I'm sat in a shipping container converted into a lab with a pH meter and a densitometer.
Can’t really compete with many of the above, but:
a few years ago I had a business trip to northern Sakhalin island in Russia (in the beforetimes when Russia was bad but not that bad).
Anyway, got the flight tickets, Visas, etc sorted out but needed one more bit of paper, the Border Guard Permit, to get up north. No problem, says CPY, we’ll have it waiting for you in Yuznho-Sakhalinsk, the local capital.
Duly arrived there, no permit.
Days two and three, still no permit.
Right, says CPY, we can’t have you hanging around here, get on the plane and we’ll hand you your permit when you land.
Now, bearing in mind you can go to jail for not having the right paperwork in Russia, that was a big fat no from me. Sure enough, the permit turned up the following day, but gee whizz what were they even thinking?
15:40, sales wants a part cnc plasma cut, fabricated, welded and on a pallet ready for collection at 16:30, eh no…….
Unreasonable expectations?
Depends who the customer is …. And
If it’s physically possible ( most things are , just some people waste more time moaning about how it can’t be done than actually doing it ).
Rarely to I get asked/told to do anything that is individually unreasonable, but all too often in schools stuff just piles up and you regularly get a straw/camel’s back interface because SLT haven’t fully grasped the bigger picture of what any individual teacher has to do at any given point in the year (especially around exam or assessment periods).
That's the same problem with being a GP. No one request is particularly unreasonable, it's just that the volume of them are.
Then we're so over-loaded doing other people's work for them, that we don't have the time to do our own work.

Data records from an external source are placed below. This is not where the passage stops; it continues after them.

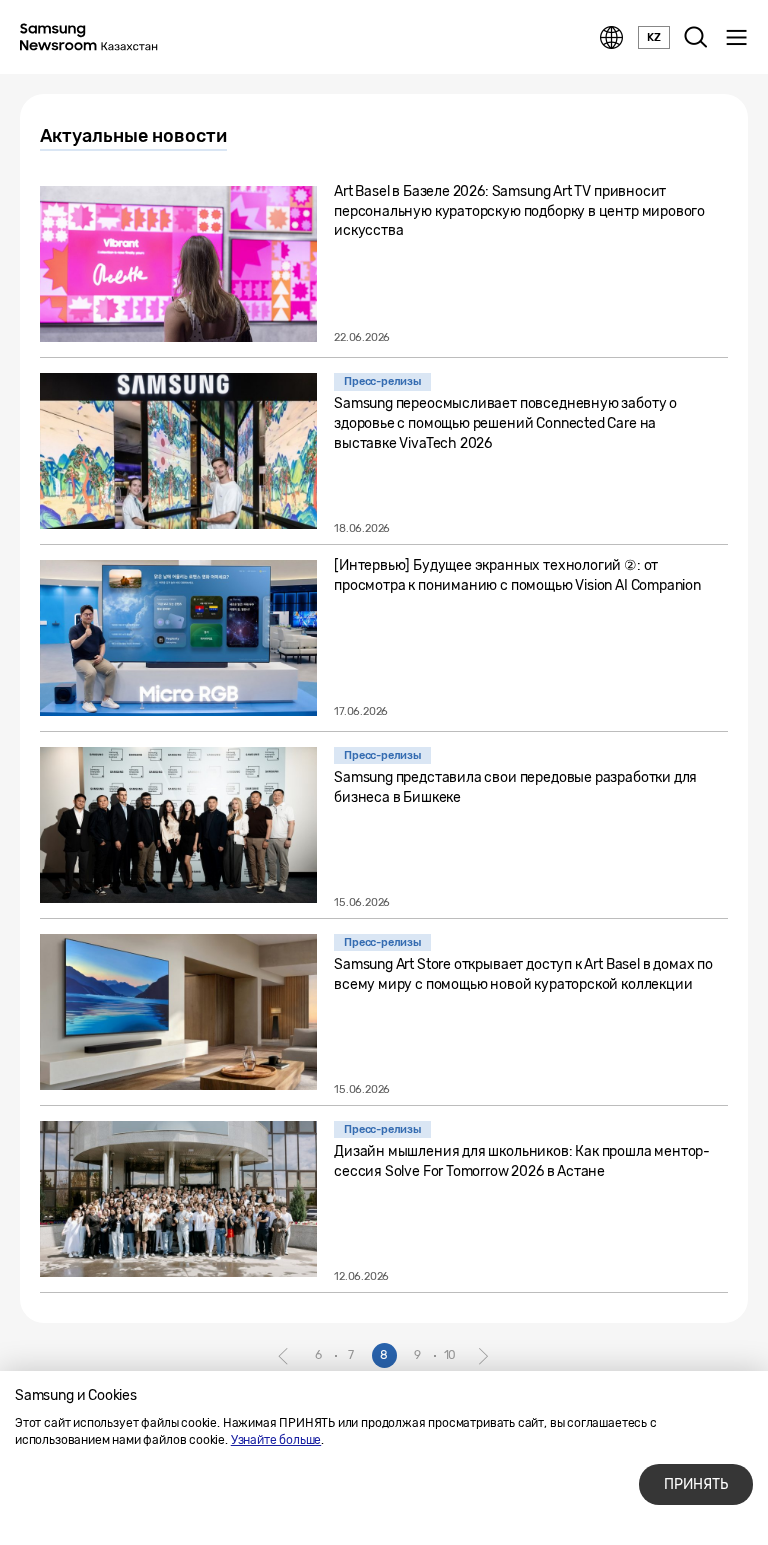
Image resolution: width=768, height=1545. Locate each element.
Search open (696, 38)
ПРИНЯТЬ (696, 1484)
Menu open (736, 38)
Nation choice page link (612, 38)
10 (450, 1355)
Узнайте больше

In secondary care we don’t have so much of that with clinical work (though we do occasionally have to remind passing surgical registrars/tertiary specialty consultants that consultant intensivist =/= their house officer) but my mate had a governance role and was rung at 2200 one night to be asked to prepare a report for the CEO to present at some meeting the next morning.
I’d have been applying Prior’s First Rule, personally.
I’m going to go with Great Barrier Reef.
Congratulations, you win a piece of bleached coral!